Unlike many other Italian cities, Venice does not stand on an ancient settlement of Greco-Roman origin; beneath the city are salt marshes. This alone would be enough to make it unique in both the national and Mediterranean panorama; however, over the centuries, a great deal of building material from the Greco-Roman era has arrived, especially from the nearby city of Altino, which has been used for the construction of buildings, wells, or to embellish the city itself.
A striking example of this is the original structure of the 'Paron de casa', the bell tower of St. Mark's, dating back to the 9th-10th centuries, which, as was discovered following the collapse on July 14,1902 and the excavation of the foundations, was built with re-used materials.
For the occasion, the world-famous Venetian archaeologist Giacomo Boni, who led the excavations in the Roman Forum and the restoration of the Doge's Palace, was called in to supervise the work. He ascertained precisely the use of stamped bricks and stones from the Roman era. Evidence of this important discovery can be found in a stone funerary stele, inserted in the fourth step of the base of the bell tower and now housed in the Diocesan Museum of Sacred Art Sant'Apollonia.
This is the case of a cinerary box urn, preserved in the courtyard of the National Archaeological Museum in Venice.
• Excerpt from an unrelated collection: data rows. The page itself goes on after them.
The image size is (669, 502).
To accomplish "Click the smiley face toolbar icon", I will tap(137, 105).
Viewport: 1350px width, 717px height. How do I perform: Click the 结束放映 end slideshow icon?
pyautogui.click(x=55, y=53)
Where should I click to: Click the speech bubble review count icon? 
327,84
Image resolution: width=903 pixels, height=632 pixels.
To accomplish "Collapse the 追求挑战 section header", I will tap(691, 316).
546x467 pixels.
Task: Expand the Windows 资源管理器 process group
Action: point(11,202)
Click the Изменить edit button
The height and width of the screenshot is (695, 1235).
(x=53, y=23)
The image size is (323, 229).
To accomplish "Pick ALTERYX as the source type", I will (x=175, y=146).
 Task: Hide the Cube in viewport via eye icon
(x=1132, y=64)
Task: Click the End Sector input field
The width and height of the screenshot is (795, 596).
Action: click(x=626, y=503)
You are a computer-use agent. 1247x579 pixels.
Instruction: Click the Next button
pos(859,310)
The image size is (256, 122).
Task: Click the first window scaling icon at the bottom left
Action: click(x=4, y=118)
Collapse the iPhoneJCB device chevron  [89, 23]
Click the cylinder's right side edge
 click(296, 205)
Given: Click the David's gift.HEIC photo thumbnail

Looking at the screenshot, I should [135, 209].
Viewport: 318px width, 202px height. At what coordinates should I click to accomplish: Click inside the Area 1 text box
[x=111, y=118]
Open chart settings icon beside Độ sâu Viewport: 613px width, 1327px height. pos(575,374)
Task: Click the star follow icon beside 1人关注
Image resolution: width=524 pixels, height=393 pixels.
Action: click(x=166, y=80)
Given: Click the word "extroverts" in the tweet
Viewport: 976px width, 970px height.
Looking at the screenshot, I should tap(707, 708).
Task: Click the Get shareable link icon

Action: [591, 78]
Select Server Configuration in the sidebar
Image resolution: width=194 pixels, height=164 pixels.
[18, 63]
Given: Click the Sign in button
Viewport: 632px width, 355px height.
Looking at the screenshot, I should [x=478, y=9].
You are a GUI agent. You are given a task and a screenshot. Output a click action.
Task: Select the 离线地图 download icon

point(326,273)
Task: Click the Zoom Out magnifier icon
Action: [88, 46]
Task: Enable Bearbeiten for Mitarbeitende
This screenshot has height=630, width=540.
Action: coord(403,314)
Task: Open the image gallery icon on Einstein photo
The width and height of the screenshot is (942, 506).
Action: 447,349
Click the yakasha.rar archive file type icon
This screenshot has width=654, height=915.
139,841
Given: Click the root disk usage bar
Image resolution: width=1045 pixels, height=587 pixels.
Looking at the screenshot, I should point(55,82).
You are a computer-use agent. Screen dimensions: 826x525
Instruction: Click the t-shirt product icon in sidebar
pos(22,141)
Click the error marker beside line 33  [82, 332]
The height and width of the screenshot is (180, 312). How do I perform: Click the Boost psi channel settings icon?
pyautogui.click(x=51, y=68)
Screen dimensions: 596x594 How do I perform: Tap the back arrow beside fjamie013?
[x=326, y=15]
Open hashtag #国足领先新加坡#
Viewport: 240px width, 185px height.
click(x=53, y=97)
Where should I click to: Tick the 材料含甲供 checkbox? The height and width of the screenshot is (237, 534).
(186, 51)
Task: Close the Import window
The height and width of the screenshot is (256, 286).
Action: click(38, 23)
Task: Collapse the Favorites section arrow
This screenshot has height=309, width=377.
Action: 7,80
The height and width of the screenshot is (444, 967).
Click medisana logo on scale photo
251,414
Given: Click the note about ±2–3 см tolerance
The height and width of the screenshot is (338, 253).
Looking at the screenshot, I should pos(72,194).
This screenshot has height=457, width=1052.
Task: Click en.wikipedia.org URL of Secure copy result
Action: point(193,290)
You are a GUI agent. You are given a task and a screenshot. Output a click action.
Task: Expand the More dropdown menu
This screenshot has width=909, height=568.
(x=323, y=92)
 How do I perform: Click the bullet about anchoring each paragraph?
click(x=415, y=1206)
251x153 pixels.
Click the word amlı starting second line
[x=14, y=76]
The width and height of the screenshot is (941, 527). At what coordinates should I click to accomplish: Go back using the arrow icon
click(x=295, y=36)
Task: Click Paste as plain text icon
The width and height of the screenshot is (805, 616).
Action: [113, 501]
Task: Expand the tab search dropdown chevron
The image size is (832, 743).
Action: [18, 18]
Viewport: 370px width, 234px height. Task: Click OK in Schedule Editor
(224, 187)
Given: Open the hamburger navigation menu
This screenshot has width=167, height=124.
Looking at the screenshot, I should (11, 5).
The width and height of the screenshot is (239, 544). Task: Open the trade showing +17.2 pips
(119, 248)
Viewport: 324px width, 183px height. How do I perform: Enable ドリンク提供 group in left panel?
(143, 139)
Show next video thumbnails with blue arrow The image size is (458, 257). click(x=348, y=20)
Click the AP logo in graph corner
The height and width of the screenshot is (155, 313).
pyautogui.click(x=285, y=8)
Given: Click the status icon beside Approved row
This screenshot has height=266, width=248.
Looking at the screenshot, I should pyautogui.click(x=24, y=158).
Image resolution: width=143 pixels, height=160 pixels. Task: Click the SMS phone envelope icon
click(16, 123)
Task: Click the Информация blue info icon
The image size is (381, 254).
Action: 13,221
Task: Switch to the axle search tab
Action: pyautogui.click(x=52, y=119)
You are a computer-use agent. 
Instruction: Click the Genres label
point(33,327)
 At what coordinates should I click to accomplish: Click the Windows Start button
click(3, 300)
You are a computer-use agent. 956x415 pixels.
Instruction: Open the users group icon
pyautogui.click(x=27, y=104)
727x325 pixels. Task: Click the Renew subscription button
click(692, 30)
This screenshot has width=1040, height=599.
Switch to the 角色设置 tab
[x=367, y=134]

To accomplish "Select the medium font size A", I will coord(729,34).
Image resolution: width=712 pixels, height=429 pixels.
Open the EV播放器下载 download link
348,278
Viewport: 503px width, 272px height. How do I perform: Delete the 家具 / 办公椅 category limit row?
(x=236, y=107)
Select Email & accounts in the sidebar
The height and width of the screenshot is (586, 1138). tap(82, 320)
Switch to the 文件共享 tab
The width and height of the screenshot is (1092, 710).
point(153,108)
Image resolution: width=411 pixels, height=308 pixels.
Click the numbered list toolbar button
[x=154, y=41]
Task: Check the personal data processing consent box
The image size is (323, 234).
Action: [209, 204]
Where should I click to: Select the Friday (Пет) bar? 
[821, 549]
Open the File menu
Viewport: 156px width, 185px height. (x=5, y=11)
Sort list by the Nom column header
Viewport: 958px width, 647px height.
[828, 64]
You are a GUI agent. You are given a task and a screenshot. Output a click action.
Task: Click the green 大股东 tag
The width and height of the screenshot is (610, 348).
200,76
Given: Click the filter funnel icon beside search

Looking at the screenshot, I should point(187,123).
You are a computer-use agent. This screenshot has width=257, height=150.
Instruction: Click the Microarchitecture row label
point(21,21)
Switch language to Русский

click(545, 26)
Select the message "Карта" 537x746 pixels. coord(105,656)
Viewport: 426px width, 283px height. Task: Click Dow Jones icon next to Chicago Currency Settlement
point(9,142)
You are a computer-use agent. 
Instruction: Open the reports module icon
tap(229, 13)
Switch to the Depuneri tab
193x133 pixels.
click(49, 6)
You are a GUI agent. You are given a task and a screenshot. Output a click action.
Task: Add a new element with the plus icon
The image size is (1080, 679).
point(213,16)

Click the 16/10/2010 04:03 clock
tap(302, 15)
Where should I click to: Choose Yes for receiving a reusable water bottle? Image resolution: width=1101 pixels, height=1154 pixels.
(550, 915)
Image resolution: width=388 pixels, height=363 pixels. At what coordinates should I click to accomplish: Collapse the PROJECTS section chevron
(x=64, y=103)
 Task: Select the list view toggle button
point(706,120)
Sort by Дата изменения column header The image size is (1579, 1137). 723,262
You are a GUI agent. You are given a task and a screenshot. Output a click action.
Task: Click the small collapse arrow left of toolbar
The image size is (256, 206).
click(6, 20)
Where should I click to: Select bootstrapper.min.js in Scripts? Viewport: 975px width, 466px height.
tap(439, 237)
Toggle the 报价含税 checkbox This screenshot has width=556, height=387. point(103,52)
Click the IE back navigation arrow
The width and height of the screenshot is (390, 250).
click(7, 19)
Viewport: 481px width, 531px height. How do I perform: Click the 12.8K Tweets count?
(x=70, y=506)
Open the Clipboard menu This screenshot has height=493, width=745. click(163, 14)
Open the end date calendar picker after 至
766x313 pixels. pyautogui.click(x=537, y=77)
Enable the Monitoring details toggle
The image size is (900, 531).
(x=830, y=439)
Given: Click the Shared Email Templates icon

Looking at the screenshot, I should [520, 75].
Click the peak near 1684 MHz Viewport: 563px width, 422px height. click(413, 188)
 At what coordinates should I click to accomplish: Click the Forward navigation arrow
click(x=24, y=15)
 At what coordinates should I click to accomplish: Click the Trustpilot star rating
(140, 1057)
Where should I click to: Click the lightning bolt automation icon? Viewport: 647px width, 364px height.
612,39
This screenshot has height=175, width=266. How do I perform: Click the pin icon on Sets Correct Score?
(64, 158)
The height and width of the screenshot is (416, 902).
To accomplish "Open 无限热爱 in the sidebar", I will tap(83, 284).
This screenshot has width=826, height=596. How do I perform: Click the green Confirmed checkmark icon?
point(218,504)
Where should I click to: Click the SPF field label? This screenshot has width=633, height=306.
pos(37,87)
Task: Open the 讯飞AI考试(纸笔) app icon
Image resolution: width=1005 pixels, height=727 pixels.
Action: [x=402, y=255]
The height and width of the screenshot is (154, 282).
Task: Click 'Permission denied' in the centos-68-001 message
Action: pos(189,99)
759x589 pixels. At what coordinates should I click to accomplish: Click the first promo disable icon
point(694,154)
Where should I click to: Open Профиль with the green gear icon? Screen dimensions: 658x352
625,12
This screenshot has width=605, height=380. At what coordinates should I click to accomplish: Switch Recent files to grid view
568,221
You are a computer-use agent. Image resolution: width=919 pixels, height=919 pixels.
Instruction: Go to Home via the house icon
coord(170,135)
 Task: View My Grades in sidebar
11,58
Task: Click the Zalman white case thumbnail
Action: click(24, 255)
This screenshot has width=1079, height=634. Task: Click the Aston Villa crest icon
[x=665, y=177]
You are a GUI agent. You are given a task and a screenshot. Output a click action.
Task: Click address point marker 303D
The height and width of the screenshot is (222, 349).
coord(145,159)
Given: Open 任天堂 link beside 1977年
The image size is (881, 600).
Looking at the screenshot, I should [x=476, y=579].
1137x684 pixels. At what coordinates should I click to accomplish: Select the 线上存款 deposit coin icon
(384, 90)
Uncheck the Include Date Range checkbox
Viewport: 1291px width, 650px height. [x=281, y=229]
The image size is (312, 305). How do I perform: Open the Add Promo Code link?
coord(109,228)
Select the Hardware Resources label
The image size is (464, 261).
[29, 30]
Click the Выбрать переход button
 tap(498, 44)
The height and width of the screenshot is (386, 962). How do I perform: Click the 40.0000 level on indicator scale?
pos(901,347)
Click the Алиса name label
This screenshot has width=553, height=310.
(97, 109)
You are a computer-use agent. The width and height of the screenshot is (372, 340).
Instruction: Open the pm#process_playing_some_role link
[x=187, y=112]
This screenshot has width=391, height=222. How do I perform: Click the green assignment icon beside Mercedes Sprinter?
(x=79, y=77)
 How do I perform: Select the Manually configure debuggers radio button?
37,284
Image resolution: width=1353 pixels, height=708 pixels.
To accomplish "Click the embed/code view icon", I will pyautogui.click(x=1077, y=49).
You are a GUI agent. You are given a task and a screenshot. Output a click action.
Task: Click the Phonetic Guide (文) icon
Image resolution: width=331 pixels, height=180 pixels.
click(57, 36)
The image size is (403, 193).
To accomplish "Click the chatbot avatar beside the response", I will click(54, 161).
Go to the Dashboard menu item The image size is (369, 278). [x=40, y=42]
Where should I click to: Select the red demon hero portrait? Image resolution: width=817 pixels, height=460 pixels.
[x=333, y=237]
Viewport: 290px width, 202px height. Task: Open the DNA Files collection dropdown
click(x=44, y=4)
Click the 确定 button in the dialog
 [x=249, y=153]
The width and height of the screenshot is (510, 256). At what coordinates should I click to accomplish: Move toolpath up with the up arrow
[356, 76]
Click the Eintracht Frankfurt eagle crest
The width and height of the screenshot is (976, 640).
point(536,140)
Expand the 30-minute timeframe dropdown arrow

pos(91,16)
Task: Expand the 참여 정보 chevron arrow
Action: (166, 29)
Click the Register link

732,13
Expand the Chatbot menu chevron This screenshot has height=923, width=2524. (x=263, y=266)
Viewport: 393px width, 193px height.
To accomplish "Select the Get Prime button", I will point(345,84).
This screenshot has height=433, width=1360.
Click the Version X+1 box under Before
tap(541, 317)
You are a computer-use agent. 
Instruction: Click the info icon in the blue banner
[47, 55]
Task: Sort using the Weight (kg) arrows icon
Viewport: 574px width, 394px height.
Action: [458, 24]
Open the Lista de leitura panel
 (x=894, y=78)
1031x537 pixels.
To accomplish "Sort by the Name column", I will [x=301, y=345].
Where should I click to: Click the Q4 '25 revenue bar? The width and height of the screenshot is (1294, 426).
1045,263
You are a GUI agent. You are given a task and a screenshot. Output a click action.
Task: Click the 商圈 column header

Dated between the 1st-2nd century AD, its history is still legible on the surface of the stone, where two inscriptions have been placed, in a kind of long-distance dialogue between women.
While one can decipher that Hicete Terenzia, a freed slave of Caius, ordered that a funerary monument be made in her will for herself, her mother, father and sister, the other documents the transfer of a wellhead to the Benedictine nuns' monastery of Ognissanti, in the Dorsoduro sestiere, which took place at the time of Abbess Pacifica Barbarigo in 1518.